CHP’li vekil, söz konusu şirketin gerek Çevresel Etki Değerlendirme “ÇED” raporu sürecinde, gerekse kapasite artırımı sürecinde yasaların boşluğundan yararlandığını, verdiği beyanların aksine projelendirdiği zenginleştirme işlemi ve katı atık barajıyla Yenişehir’i, katı atık bataklığına sürükleyeceğini ifade ederek konuyu Meclis gündemine taşıdı.
“Göz göre göre gelen bu felakete yetkililer seyirci kalsa da biz kalmayacağız” ifadesini kullanan CHP Bursa Milletvekili konuya dikkat çekmek için hem Enerji ve Tabii Kaynaklar Bakanı’nın hem de Tarım ve Orman Bakanı’nın yanıtlaması istemiyle hazırladığı önergelerde şu ifadelere ve sorulara yer verdi;
“Bursa’nın Yenişehir İlçesi Osmanlı’nın ilk başkenti olduğu gibi tarihi, havası, suyu ve verimli ovalarıyla sadece bölge için değil ülkemiz için de önemli bir ilçedir. Yenişehir ilçemiz tarımsal ürün kalitesi ve çeşitliliğiyle hem Bursa hem de ülke ekonomisine de büyük katkı sağlamakta, burada yaşayan halkımız toprağı ekerek, biçerek yaşamını sürdürmektedir. Ancak Yenişehir bugün büyük bir çevre felaketiyle karşı karşıyadır. 2013 yılında 24.89 hektarlık alan için ruhsat başvurusu yapan ve 25 hektar altı olduğu için ÇED gerekli değildir belgesi alan Meyra Madencilik, 2015 ve 2019’da kapasite artışına giderek ruhsata tabii olan faaliyet alanını 345.62 hektara çıkarmıştır. Söz konusu firma kapasite artışına giderken zenginleştirme yapılmayacağı ve flotasyon işleminin başka yerde yapılacağı beyanında bulunurken, bu beyanının aksine hem zenginleştirme işlemini hem de katı atık barajını projeye dâhil etmiştir. Projenin tamamlanmasıyla tesiste kurşun, bakır ve çinko olmak üzere günde 1000 ton, yılda 300.000 ton cevher işlenecek, her gün 894 ton zehirli balçık toprağa gömülecektir. Firma, günde yaklaşık 2000 bin ton, yılda 800 bin ton olan su ihtiyacını ise Göllüce Sulama Kooperatifine tahsis edilmiş sudan, İznik Gölünden ve yer altı suyundan sağlayacağını belirtmektedir. Bu durum tehlikeli seviyeye gelmiş İznik Gölü için de büyük bir felaket olacaktır. Bütün bunların farkında olan Yenişehir ilçe halkı ve Kirazlıyayla Barcın Köylüleri, ilerde meydana gelecek çevre ve doğa katliamına karşı seyirci kalmayacaklarını belirterek hükümetin göz göre göre gelen felakete dur demesini talep etmektedirler. Bu bağlamda;
2013’te 25 hektar altı ruhsatlar için ÇED gerekli değildir belgesi alan Meyra Madenciliğin daha sonra iki defa kapasite artırımına giderek aynı belgeyle faaliyet alanını 345.62 hektara çıkarmasının bölgede yaratacağı etkiler konusunda bir çevresel değerlendirme yapılmış mıdır?
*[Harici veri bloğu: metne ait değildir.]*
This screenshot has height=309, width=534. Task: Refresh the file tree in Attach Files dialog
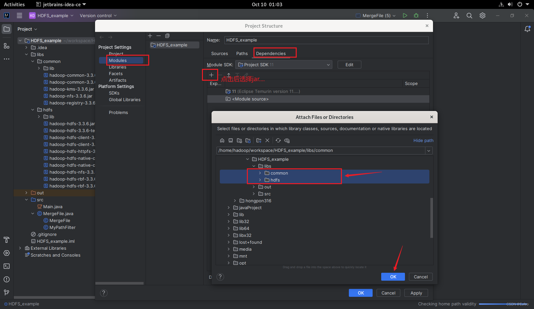tap(278, 140)
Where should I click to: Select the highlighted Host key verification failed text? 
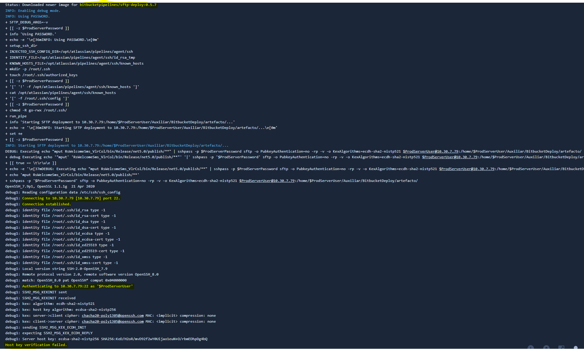[36, 345]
Söz konusu madencilik firmasının ÇED gerekli değildir belgesini aldıktan sonra, faaliyet alanını ÇED zorunluluğu olan miktarlarda artırarak faaliyetini sürdürmesi, yasal mıdır? Yasalsa, kanuni düzenleme de mi boşluk vardır, yoksa düzenlemenin ruhu ve amacına aykırı bir faaliyet mi yürütülmektedir?
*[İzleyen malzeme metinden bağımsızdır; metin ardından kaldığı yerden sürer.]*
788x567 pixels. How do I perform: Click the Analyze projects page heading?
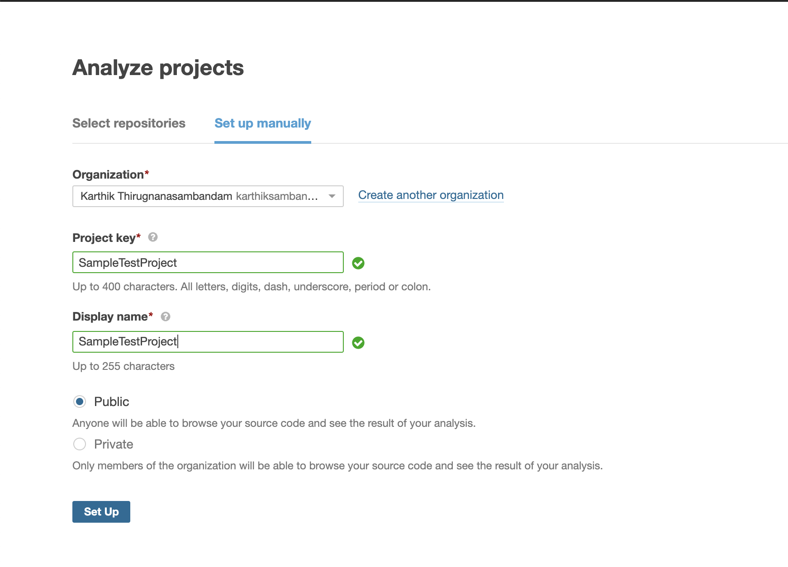coord(158,68)
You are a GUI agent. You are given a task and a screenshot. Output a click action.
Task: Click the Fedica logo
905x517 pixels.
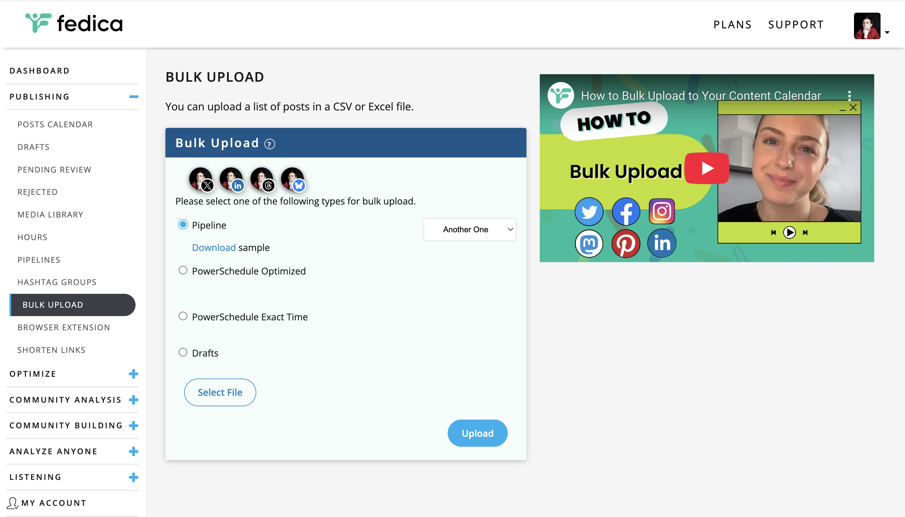tap(74, 24)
Meyra Madenciliğin kapasite artırımına giderken zenginleştirme yapmayacağı ve flotasyon işlemini başka yerde yapacağı beyanı, bu işlemlerin bölgedeki yer altı ve yer üstü zenginliğine tehdit olduğunun açık itirafı iken, hem zenginleştirme hem de katı atık barajının projeye dâhil edilmesine neden göz yumulmaktadır?
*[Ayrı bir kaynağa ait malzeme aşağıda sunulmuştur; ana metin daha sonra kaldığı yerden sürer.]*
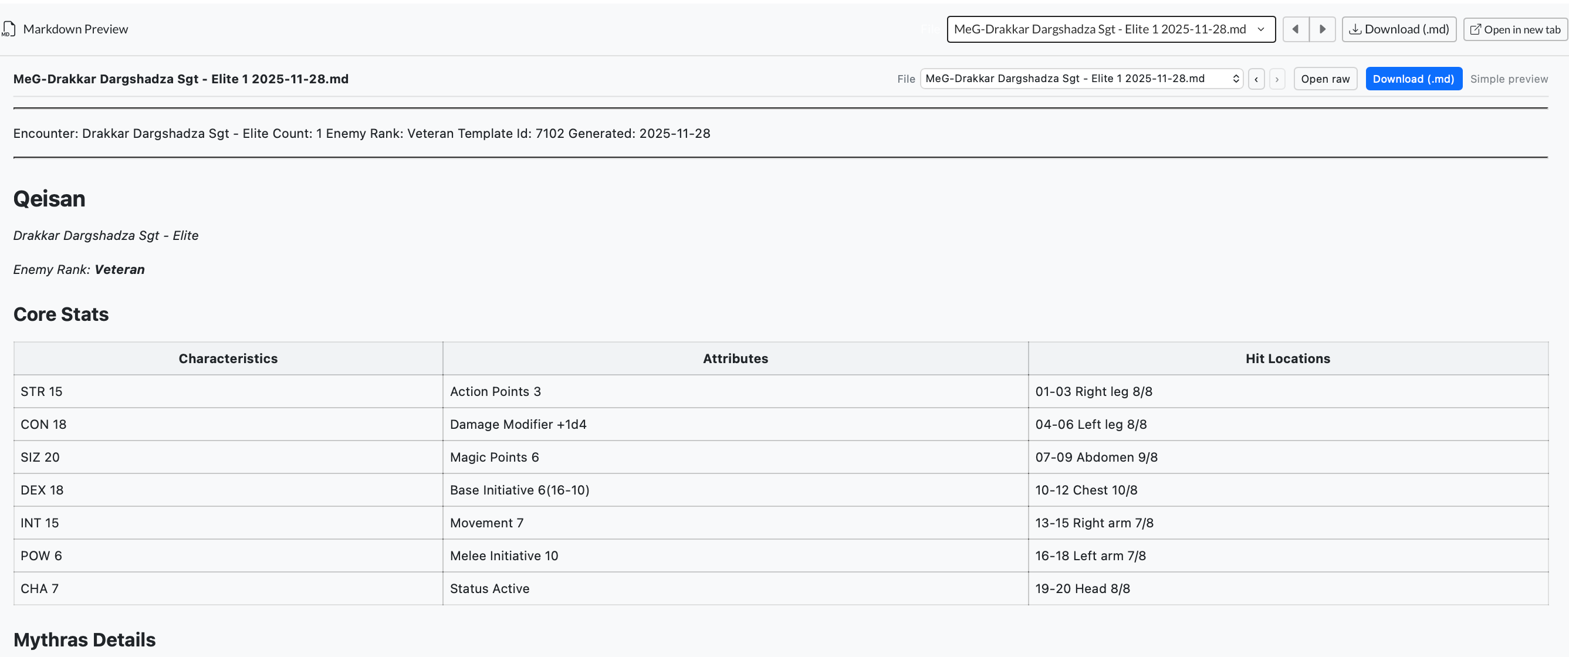Click the small right chevron beside inner file select
This screenshot has width=1569, height=657.
[1277, 79]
Tarihi, verimli ovası, yeraltı ve yer üstü değerleriyle bölgemizin ve ülkemizin en önemli tarımsal alanlarından biri olan Yenişehir İlçemizin ve İznik Gölünün Meyra Madenciliğin faaliyetlerine kurban edilmemesi için bakanlığınızca gerekli işlemlerde bulunulacak mıdır? Yoksa bir ilçenin adım adım doğa katliamına uğratılmasına seyirci mi kalınacaktır?”